The U.S. State Department has declared Gershkovich “wrongfully detained,” committing it to assertively seek his release.

Asked Friday about a possible prisoner swap involving Gershkovich, Kremlin spokesman Dmitry Peskov refused to comment.

Foreign Minister Sergey Lavrov said Wednesday that Moscow and Washington’s “special services” are discussing an exchange. Russia has previously signaled a possible swap, but said a verdict must come first. Even after a verdict, a deal could take months or years.

U.S. officials offered to swap Gershkovich last year but it was rejected by Russia, and they have not made public any possible deals since then.

State Department deputy spokesman Vedant Patel on Thursday declined to discuss negotiations about an exchange.

President Vladimir Putin hinted earlier this year he would be open to swapping Gershkovich for Vadim Krasikov, a Russian serving a life sentence in Germany for the 2019 killing of a Georgian citizen of Chechen descent.

Speaking to reporters after the verdict, prosecutor Mikael Ozdoyev said Gershkovich was accused of gathering secret information about production and repair of military equipment at Uralvagonzavod, an industrial plant about 150 kilometers (90 miles) north of Yekaterinburg that manufactures tanks. Ozdoyev repeated the claim that Gershkovich was acting on instructions from the CIA.

U.S. officials have dismissed this as bogus. “Evan has never been employed by the United States government.

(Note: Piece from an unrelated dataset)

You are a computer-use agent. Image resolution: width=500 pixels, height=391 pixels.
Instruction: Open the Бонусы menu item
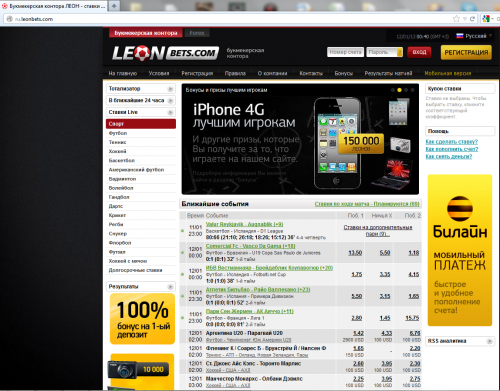343,73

Evan is not a spy,” White House national security spokesperson John Kirby said last month.

Russia’s interpretation of what constitutes high crimes like espionage and treason is broad, with authorities often going after people who share publicly available information with foreigners and accusing them of divulging state secrets.

U.N. human rights experts said this month that Russia violated international law by jailing Gershkovich and should release him immediately.

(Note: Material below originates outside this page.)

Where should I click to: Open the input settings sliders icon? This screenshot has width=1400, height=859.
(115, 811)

Arrests of Americans are increasingly common in Russia, with nine U.S. citizens known to be detained there as tensions between the two countries have escalated over fighting in Ukraine.

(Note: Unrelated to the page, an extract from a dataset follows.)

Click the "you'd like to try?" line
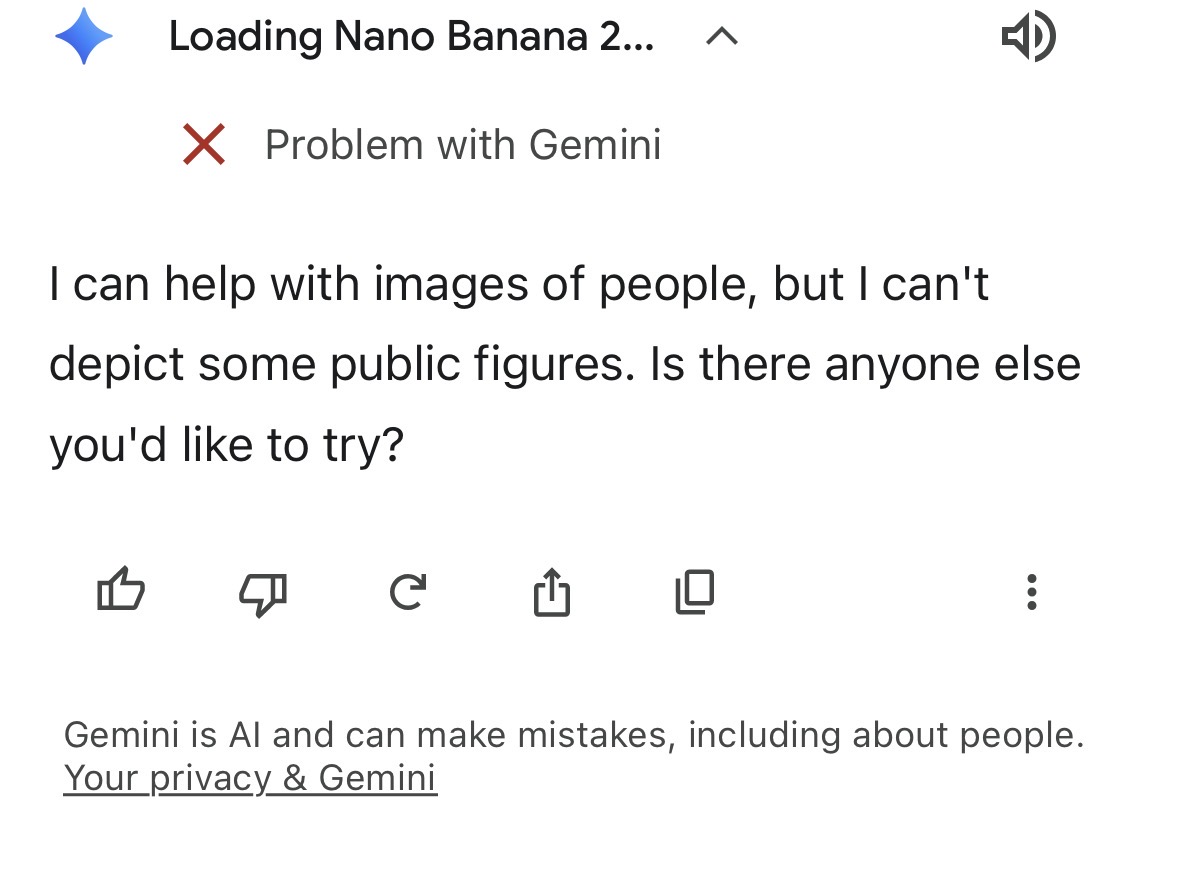This screenshot has width=1179, height=873. pos(226,445)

U.S. Ambassador to the U.N. Linda Thomas-Greenfield accused Moscow of treating “human beings as bargaining chips.” She singled out Gershkovich and ex-Marine Paul Whelan, 53, a corporate security director from Michigan, who is serving a 16-year sentence after being convicted on spying charges that he and the U.S. denied.

Secretary of State Antony Blinken said Friday that when it comes to Gershkovich, Whelan and other Americans wrongfully detained in Russia and elsewhere, we’re working “quite literally every day.”

“We’re working it as we speak, and we’re not going to stop until we get Evan home, Paul home, till we get others home,” Blinken said at the Aspen Security Forum in Colorado.

Since sending troops to Ukraine, Russian authorities have detained several U.S. nationals and other Westerners.

In his statement, Biden said that “since the very first day of my administration, I have had no higher priority than seeking the release and safe return of Evan, Paul Whelan and all Americans wrongfully detained and held hostage abroad.”

The son of Soviet emigres who settled in New Jersey, Gershkovich was fluent in Russian and moved to the country in 2017 to work for The Moscow Times newspaper before being hired by the Journal in 2022.

Gershkovich had over a dozen closed hearings on extending his pretrial detention or appeals for his release. He was brought to the courthouse in handcuffs and appeared smiling for the many cameras before the hearings began.

These gave his family, friends and U.S. officials a glimpse of him, and it was a break from his otherwise monotonous prison routine. But his mother, Ella Milman, said they also were a painful reminder that “he is not with us.”

Friends say that while he was in Lefortovo, Gershkovich was not allowed phone calls and was allowed out of his cell for only an hour a day to exercise. He usually spent the rest of his time reading books in English and Russian and writing letters to friends and family.

He relied on his sense of humor to get through the days, according to those close to him.

As he marked his second year in captivity in March, Milman said he was “telling people not to freak out,” but she admitted the strain for friends and family was “taking a toll.”